Its silly name is actually justifiable. The papery fruits of Hopbush, Dodonea viscosa, can be useful as a substitute for hops. Almost all hopbush are female, so produce such fruits. However, bloom and subsequent fruit production is variable. Vigorous plants are likely to produce less fruit. Also, some specimens might become male, and therefore be fruitless.
Hopbush is most popular as an informal evergreen hedge. It also works well as a formal hedge. With selective pruning, it can become a small tree with shaggy bark on sculptural trunks. It develops a narrowly upright form while young, but may eventually grow ten feet wide. It grows about twice as tall. Overgrown specimens are quite conducive to pruning.
Hopbush exhibits a uniformly fine foliar texture. Individual leaves are two or three inches long, but narrow. Foliar color is soft bronzy green. ‘Purpurea’ is more purplish bronze, but is not quite as vigorous. Roots are very complaisant, but do not disperse well if irrigation is too generous. Established hopbush is undemanding, so does not require much water. It tolerates soil of inferior quality too.
So many really nifty small trees never get an opportunity to perform to their best potential. Many function so well as shrubbery that there is no need to prune them into tree form. Many just get shorn down because that is the most obvious option.
There certainly is no problem with maintaining large shrubbery as shrubbery if that is the intended function. Oleander, photinia, privet, bottlebrush and various pittosporums are all excellent shrubbery, and except for oleander, can be shorn into hedges. Yet, any of them can alternatively be grown into small trees.

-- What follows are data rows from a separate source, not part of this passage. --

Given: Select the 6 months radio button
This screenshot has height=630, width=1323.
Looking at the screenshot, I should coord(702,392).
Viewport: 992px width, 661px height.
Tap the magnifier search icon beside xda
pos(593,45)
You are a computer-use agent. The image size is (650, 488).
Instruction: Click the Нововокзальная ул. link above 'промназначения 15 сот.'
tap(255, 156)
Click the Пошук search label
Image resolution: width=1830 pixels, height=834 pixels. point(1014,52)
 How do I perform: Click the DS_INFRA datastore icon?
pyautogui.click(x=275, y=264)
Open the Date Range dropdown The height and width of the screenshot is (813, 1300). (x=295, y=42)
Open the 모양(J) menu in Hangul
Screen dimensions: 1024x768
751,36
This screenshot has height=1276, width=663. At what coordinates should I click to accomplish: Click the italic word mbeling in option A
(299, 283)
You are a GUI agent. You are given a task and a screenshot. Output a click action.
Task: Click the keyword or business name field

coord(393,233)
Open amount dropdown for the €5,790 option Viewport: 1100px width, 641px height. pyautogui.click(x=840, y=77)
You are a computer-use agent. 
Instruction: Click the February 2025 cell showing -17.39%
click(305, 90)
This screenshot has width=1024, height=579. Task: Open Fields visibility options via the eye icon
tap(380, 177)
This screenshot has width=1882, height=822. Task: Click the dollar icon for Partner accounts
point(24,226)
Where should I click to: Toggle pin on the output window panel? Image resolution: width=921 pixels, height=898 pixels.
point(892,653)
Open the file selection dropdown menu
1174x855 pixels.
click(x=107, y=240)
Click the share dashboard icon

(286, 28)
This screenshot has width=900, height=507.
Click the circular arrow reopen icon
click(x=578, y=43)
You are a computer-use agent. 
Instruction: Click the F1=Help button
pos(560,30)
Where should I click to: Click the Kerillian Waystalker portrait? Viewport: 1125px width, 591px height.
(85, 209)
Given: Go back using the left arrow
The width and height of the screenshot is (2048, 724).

‘Standards’ are shrubs that are trained onto single staked trunks. Small shrubs trained as standards, such as boxwood, azalea and euryops, are really only shrubbery on a stick. The larger shrubs though, are more often trained onto trunks about six feet tall so that they can develop as small trees with single trunks.
However, they do not necessarily need single straight trunks. Many have naturally sculptural trunks that are worthy of display. They can be planted as shrubbery, and simply trained up on a few of the trunks that they are naturally equipped with. They only need lower growth pruned away as they mature, instead of getting pruned down.
Overgrown shrubbery that has become so obtrusive that it might otherwise need to be removed can often be salvaged by getting pruned up as small trees. For example, if a New Zealand tea tree or myoporum has gotten so wide at the base that it is awkward to work around, the basal growth can be pruned away so that only upper grown that has adequate clearance remains suspended on exposed trunks. The gnarly trunks within are often more appealing than the abused foliage that obscured them.
Japanese maple, crape myrtle, water gum (Tristania laurina) and various podocarpus really are small trees, but often get shorn instead of pruned properly by ‘mow, blow and go’ gardeners who do not know any better. Olive, coast live oak and saucer magnolia are substantial trees that often get shorn into shrubbery before they can grow beyond the reach of abusive gardeners.
Hollywood juniper as well as some of the other larger junipers naturally develop into sculptural small trees that are just as appealing with or without their lower growth. The gnarly foliated stems are just as sculptural as the trunks and stems within. If space allows, they can be left to grow somewhat wildly with only occasional pruning of superfluous stems.